I have rotten floor joists and need to replace them, there is a wall plate in the brickwork (victorian property ) this is also bowed and rotten, can I remove the wall plate altogether and rest the new joists straight on the brickwork?
[quote="rosebery"]The answer is a guarded probably although I can't see whay you wouldn't just replace the wallplate as well. Can you upload a pic to an image hosting site and post the link to it here?
may not as straight forward as it sounds, the joists are 7x3 shared with the neighbour, on my side they are rotten plan is to cut them leaving 10" sticking thru into my side then treating them for dry rot / woodworm which leaves his floor resting on the centre wall, then I was going to use 8 x2's which allows me to leave his in between then i can insulate and board the underside the reason for the wallplate removal as i said it is rotten and bowed also it will sit to high for the 8x2 cut cut the joists down at the end but this would compromise strength and wall plate is also acting as lintels above doors and need to replace with concrete lintels, previous owners got someone to do part of it but made a mess! just want to do the job properly, do not see why you have to have a wallplate, is there any particular reason?
My understanding of timber wall plates is that they:
1 - give a nice even and level surface onto which you can lay further timbers.
2 - spread the load a bit.
3 - you can easily nail into them to hold timbers in place - either on a temporary (while fitting) or permanent basis.
I completely understand why you want to use 8 x 2 timber, and as long as you can position them accurately, and the brickwork they are resting on is sound, a wallplate is not essential.
BUT do ensure you use a damp proof membrane (quite thin, so shouldn't affect your dimensions much) between the timber and the brick.
AND install cross-pieces (dwangs) at 2-3 metre intervals along the length of the joists to stop them twisting.

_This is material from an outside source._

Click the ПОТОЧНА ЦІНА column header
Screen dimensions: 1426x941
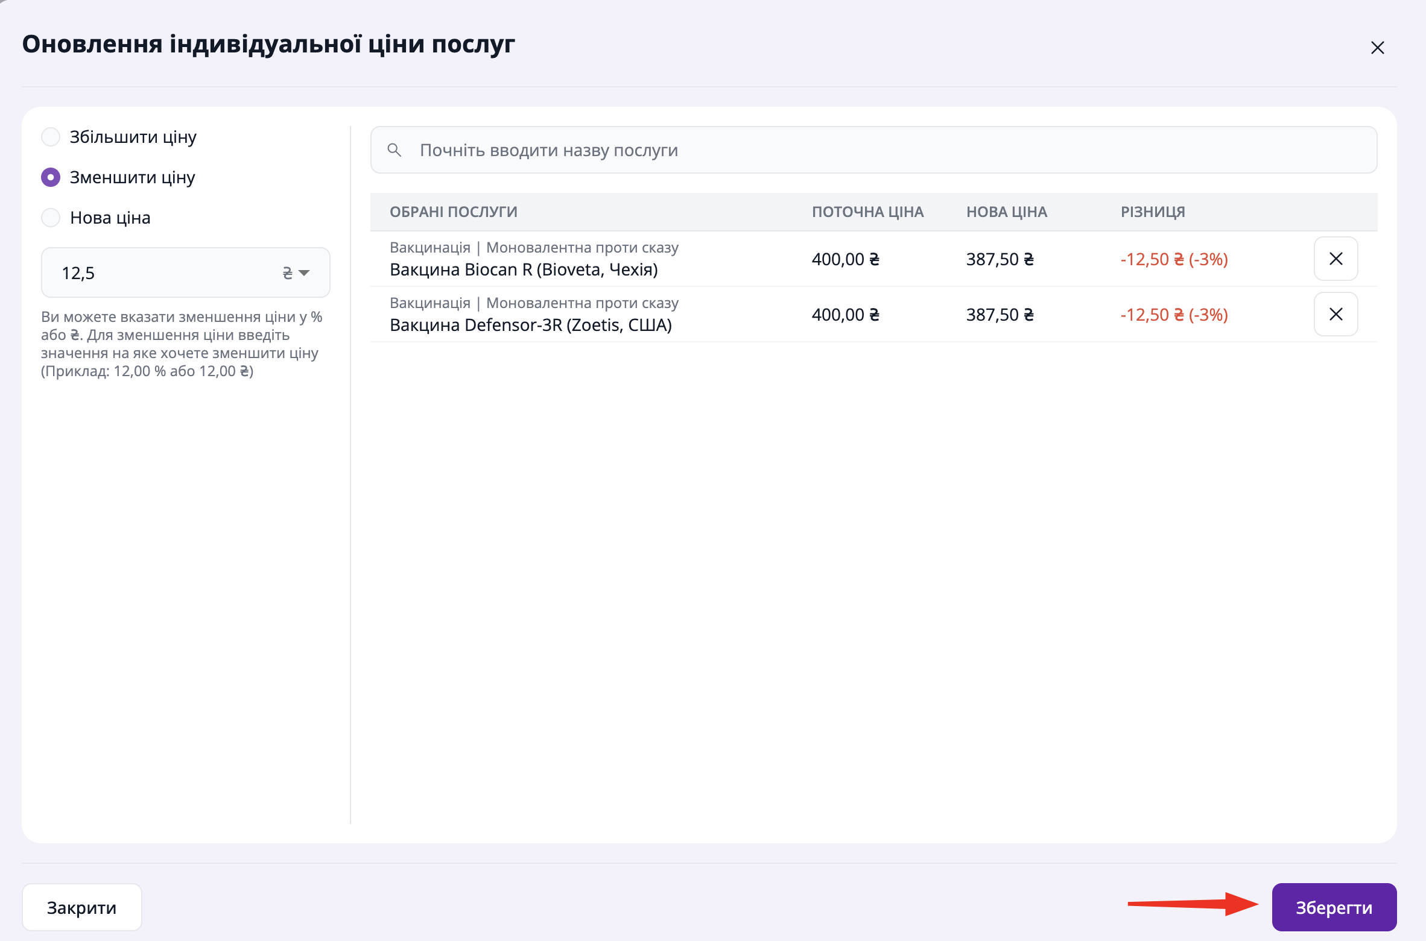point(867,212)
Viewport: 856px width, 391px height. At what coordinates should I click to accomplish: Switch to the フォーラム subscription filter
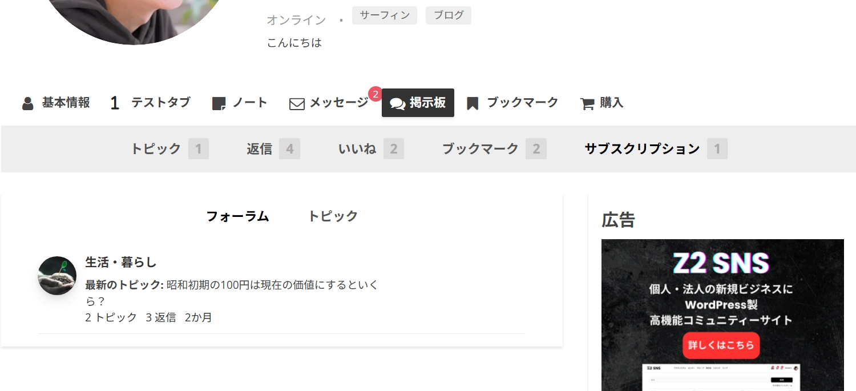tap(237, 216)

8 x 2 timber may appear bomb-proof, but it is timber, and timber flexes and twists under a load - even one person standing on the floor!
And remember also to use galvanised steel straps at right angles to the run of the joists to fix the whole lot to the walls, to stop lateral movement and twisting.
And of course, try and identify why the timbers rotted in the first place, and fix the problem! It's usually blocked ventilation issues on older properties where spiders webs, plaster dust etc have built up over the decades. Make sure the ventilation points are accessible for future cleaning!
Finally give the whole lot (timber and walls) a good soaking with Cuprinol 5 star (follow the instructions!!) to prevent attack from damp etc.
many many thanks for your reply, you have answered all my questions, so now I can crack on and get the job done with confidence that I am going to do the job right.
would like to keep your name on file if that is ok ? as I have may have a couple more questions regarding some other building work I have to do as you obviously know your stuff and I appreciate you sharing it with me.
many thanks Mike
A great pleasure - and be delighted to help again if I can.
At the risk of upsetting any professionals here (I'm from the school of hard knocks!), building remedial work (at a domestic low-rise level) is a matter of observation as to the existing construction, and an understanding of some basic principles of physics - mainly leverage, gravity, water and air flow.
Common sense and Google are the most important tools in your box. And a chum to help with the awkward and heavy stuff.
One other useful pointer - don't stint on the materials you use. Let's say a builder quotes £1000 to do a certain piece of work. Every £1 he is tempted to save on materials is extra profit for him. And most of the materials won't be seen when the job is finished!
Perhaps 75% of that £1000 will be labour, which you will save if you do it yourself, so spending an extra £100 (say) on thicker, longer, wider, stronger materials, whatever, is a good investment.
You can rarely go wrong in 'over-specifying' materials. It's when you 'under-specify' that the problems start...next week, next month, next year...
Finally, and the pros certainly won't like this, these is an all-too-common expression used in the building trade: "Up high, and it won't be seen, down low, and it won't be noticed."